Joseph berlari memacu langkahnya secepat yang ia bisa. Beberapa petugas rumah sakit bahkan tak luput dari serudukannya. Ia benar-benar tak bisa mengontrol kakinya untuk saat ini. Kekhawatiran juga rasa cemas berkumpul menjadi satu dalam dadanya, mengaduk-aduk perasaan-perasaan itu hingga tak keruan.
Saat ini, yang ingin ia temui hanya Khaira. Ia hanya ingin memastikan kalau gadis itu baik-baik saja.
“Mana Khaira?” tanya Joseph pada Jimmy yang tengah duduk terdiam di depan ruang gawat darurat.
Matanya kosong, ia sama sekali tak menghiraukan Joseph yang hampir meledak di depannya. Untung saja saat itu seorang dokter keluar. Joseph dibawa ke suatu tempat untuk mendiskusikan keadaan Khaira. Sementara Jimmy tetap di sana. Tangannya meremas dua buah ransel penuh darah milik Khaira dan Felix. Ia duduk diam bersama kebingungan yang menyerang kepalanya.
Jimmy melihatnya, melihat bagaimana kedua temannya itu jatuh bergulingan ke dasar tangga. Namun dalam keadaan seperti itu ia tak bisa berbuat apa-apa. Ia hanya bisa terdiam sampai orang-orang mengerubungi mereka. Jimmy benar-benar merasa tak berguna sekarang. Ia hanya bisa menangis dalam diam dengan tangan yang masih memeluk erat ransel mereka berdua.
Ia tak mau kehilangan mereka.

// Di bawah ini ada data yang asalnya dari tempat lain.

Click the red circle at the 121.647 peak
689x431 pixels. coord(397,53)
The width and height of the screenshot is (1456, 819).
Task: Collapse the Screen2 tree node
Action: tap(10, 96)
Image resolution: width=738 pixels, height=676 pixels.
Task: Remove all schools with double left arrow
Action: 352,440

Jimmy tak bisa membayangkan jika itu sungguh terjadi. Hidupnya hanya akan terisi oleh rasa bersalah yang mendalam.
Kenan datang ketika Jimmy masih dalam keadaan gamang. Ia berjalan pelan, berbeda dengan Joseph yang grasah-grusuh. Matanya menatap nanar ke arah ruangan di mana Khaira dan Felix berada dengan tatapan yang jauh dari kata tenang.
“Kenapa lagi?”
Jimmy menoleh, “Khai jatuh dari tangga.”
Kenan menoleh. “Kau teman Khai juga?”
Jimmy hanya mengangguk. Masih terasa ragu mengakui diri sebagai teman gadis itu. Ia merasa tak pantas, tapi Jimmy tak tahu harus berkata apa.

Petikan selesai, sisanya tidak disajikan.